START SUPPLIED RECORDS
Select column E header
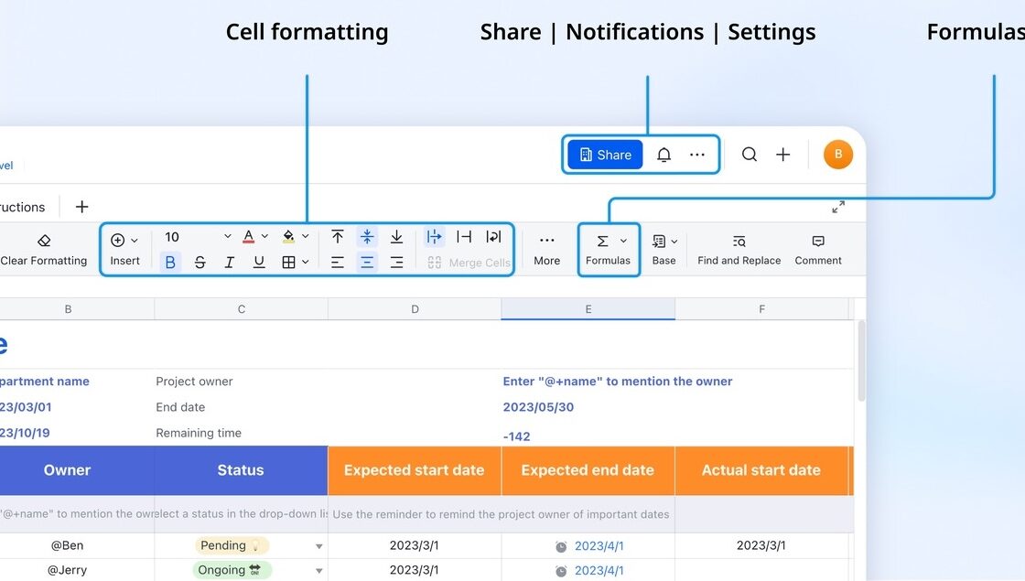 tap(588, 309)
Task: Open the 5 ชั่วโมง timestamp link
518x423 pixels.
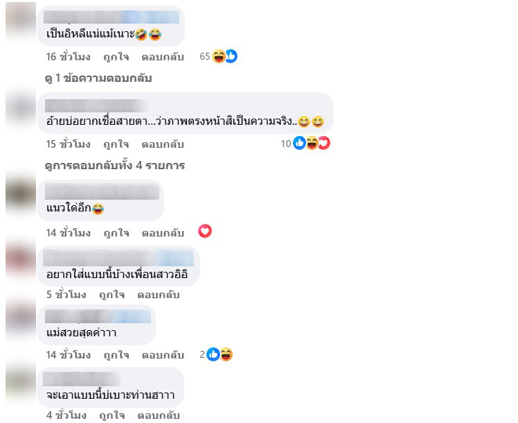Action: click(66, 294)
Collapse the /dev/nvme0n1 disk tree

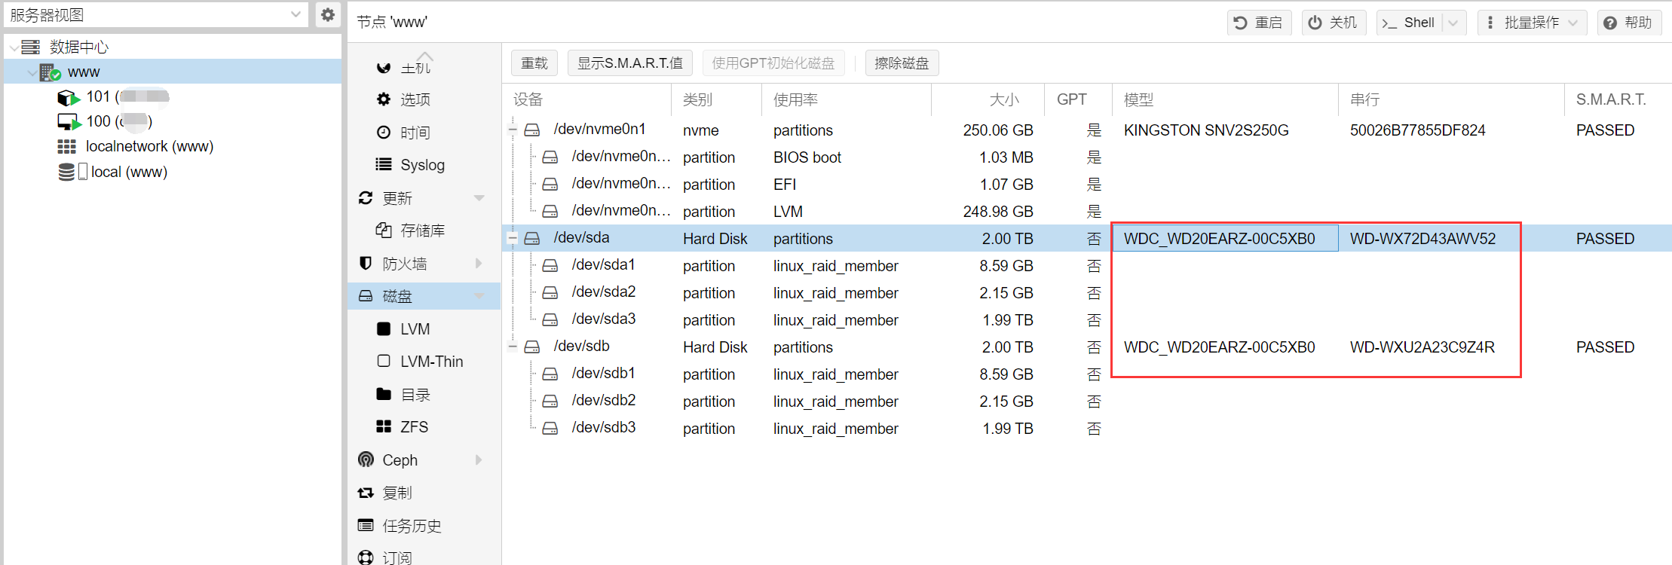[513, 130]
END SUPPLIED RECORDS
**TASK BRIEF**
From the line that holds "Task: Open the 5 ชั่วโมง timestamp link" to the last line of the records, please copy each line exactly and nothing else. Pictures stay out.

**SOLUTION FOR THIS EXERCISE**
Task: Open the 5 ชั่วโมง timestamp link
518x423 pixels.
Action: click(66, 294)
Collapse the /dev/nvme0n1 disk tree

[513, 130]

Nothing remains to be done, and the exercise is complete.